[Saved data entries]
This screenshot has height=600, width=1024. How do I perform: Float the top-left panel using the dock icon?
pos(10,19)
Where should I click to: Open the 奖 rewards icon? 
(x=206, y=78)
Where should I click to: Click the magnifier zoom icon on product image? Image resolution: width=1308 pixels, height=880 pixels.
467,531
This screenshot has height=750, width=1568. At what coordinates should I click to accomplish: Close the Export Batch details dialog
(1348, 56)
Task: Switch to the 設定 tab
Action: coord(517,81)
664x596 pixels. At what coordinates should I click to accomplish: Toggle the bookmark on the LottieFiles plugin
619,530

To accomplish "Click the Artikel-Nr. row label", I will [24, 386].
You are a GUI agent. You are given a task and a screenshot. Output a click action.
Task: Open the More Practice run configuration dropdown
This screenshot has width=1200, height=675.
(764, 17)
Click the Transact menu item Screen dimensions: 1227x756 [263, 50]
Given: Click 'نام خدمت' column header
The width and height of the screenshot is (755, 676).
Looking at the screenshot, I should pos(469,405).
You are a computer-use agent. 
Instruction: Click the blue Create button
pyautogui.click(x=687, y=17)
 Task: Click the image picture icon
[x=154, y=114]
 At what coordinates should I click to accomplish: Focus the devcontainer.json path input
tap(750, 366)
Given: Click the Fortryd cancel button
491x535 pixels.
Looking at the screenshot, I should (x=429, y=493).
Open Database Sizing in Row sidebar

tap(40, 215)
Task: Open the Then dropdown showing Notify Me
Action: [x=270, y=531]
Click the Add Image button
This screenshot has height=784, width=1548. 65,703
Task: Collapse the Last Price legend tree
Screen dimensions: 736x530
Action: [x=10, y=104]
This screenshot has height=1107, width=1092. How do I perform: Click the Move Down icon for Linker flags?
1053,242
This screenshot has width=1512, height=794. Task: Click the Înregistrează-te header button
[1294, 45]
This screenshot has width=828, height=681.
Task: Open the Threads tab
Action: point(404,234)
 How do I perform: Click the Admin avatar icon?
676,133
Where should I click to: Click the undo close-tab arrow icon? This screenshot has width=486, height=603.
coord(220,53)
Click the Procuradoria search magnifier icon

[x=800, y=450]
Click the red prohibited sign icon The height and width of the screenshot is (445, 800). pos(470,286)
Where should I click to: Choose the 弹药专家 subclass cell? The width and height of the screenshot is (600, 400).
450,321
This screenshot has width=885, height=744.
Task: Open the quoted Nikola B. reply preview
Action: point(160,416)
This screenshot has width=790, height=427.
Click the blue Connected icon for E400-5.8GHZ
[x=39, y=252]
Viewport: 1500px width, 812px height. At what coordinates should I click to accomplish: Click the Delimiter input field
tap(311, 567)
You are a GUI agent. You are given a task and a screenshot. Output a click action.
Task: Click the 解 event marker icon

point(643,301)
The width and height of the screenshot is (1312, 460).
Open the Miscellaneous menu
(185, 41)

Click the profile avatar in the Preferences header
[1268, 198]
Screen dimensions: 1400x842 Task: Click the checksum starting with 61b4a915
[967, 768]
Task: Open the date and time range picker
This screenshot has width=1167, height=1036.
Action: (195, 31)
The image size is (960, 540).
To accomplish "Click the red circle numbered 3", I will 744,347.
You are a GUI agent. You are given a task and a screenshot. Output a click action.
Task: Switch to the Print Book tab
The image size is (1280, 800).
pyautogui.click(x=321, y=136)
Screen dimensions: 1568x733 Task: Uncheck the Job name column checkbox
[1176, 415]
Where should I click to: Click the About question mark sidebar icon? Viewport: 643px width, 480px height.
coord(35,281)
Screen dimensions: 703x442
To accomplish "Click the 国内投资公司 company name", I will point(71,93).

Try it: Word for word, reproduce every record shown above.

Response area:
This screenshot has height=600, width=1024. How do I perform: Float the top-left panel using the dock icon?
pos(10,19)
Where should I click to: Open the 奖 rewards icon? 
(x=206, y=78)
Where should I click to: Click the magnifier zoom icon on product image? Image resolution: width=1308 pixels, height=880 pixels.
467,531
This screenshot has height=750, width=1568. At what coordinates should I click to accomplish: Close the Export Batch details dialog
(1348, 56)
Task: Switch to the 設定 tab
Action: coord(517,81)
664x596 pixels. At what coordinates should I click to accomplish: Toggle the bookmark on the LottieFiles plugin
619,530

To accomplish "Click the Artikel-Nr. row label", I will [24, 386].
You are a GUI agent. You are given a task and a screenshot. Output a click action.
Task: Open the More Practice run configuration dropdown
This screenshot has width=1200, height=675.
(764, 17)
Click the Transact menu item Screen dimensions: 1227x756 [263, 50]
Given: Click 'نام خدمت' column header
The width and height of the screenshot is (755, 676).
Looking at the screenshot, I should pos(469,405).
You are a computer-use agent. 
Instruction: Click the blue Create button
pyautogui.click(x=687, y=17)
 Task: Click the image picture icon
[x=154, y=114]
 At what coordinates should I click to accomplish: Focus the devcontainer.json path input
tap(750, 366)
Given: Click the Fortryd cancel button
491x535 pixels.
Looking at the screenshot, I should (x=429, y=493).
Open Database Sizing in Row sidebar

tap(40, 215)
Task: Open the Then dropdown showing Notify Me
Action: [x=270, y=531]
Click the Add Image button
This screenshot has height=784, width=1548. 65,703
Task: Collapse the Last Price legend tree
Screen dimensions: 736x530
Action: [x=10, y=104]
This screenshot has height=1107, width=1092. How do I perform: Click the Move Down icon for Linker flags?
1053,242
This screenshot has width=1512, height=794. Task: Click the Înregistrează-te header button
[1294, 45]
This screenshot has width=828, height=681.
Task: Open the Threads tab
Action: point(404,234)
 How do I perform: Click the Admin avatar icon?
676,133
Where should I click to: Click the undo close-tab arrow icon? This screenshot has width=486, height=603.
coord(220,53)
Click the Procuradoria search magnifier icon

[x=800, y=450]
Click the red prohibited sign icon The height and width of the screenshot is (445, 800). pos(470,286)
Where should I click to: Choose the 弹药专家 subclass cell? The width and height of the screenshot is (600, 400).
450,321
This screenshot has width=885, height=744.
Task: Open the quoted Nikola B. reply preview
Action: point(160,416)
This screenshot has width=790, height=427.
Click the blue Connected icon for E400-5.8GHZ
[x=39, y=252]
Viewport: 1500px width, 812px height. At what coordinates should I click to accomplish: Click the Delimiter input field
tap(311, 567)
You are a GUI agent. You are given a task and a screenshot. Output a click action.
Task: Click the 解 event marker icon

point(643,301)
The width and height of the screenshot is (1312, 460).
Open the Miscellaneous menu
(185, 41)

Click the profile avatar in the Preferences header
[1268, 198]
Screen dimensions: 1400x842 Task: Click the checksum starting with 61b4a915
[967, 768]
Task: Open the date and time range picker
This screenshot has width=1167, height=1036.
Action: (195, 31)
The image size is (960, 540).
To accomplish "Click the red circle numbered 3", I will 744,347.
You are a GUI agent. You are given a task and a screenshot. Output a click action.
Task: Switch to the Print Book tab
The image size is (1280, 800).
pyautogui.click(x=321, y=136)
Screen dimensions: 1568x733 Task: Uncheck the Job name column checkbox
[1176, 415]
Where should I click to: Click the About question mark sidebar icon? Viewport: 643px width, 480px height.
coord(35,281)
Screen dimensions: 703x442
To accomplish "Click the 国内投资公司 company name", I will point(71,93).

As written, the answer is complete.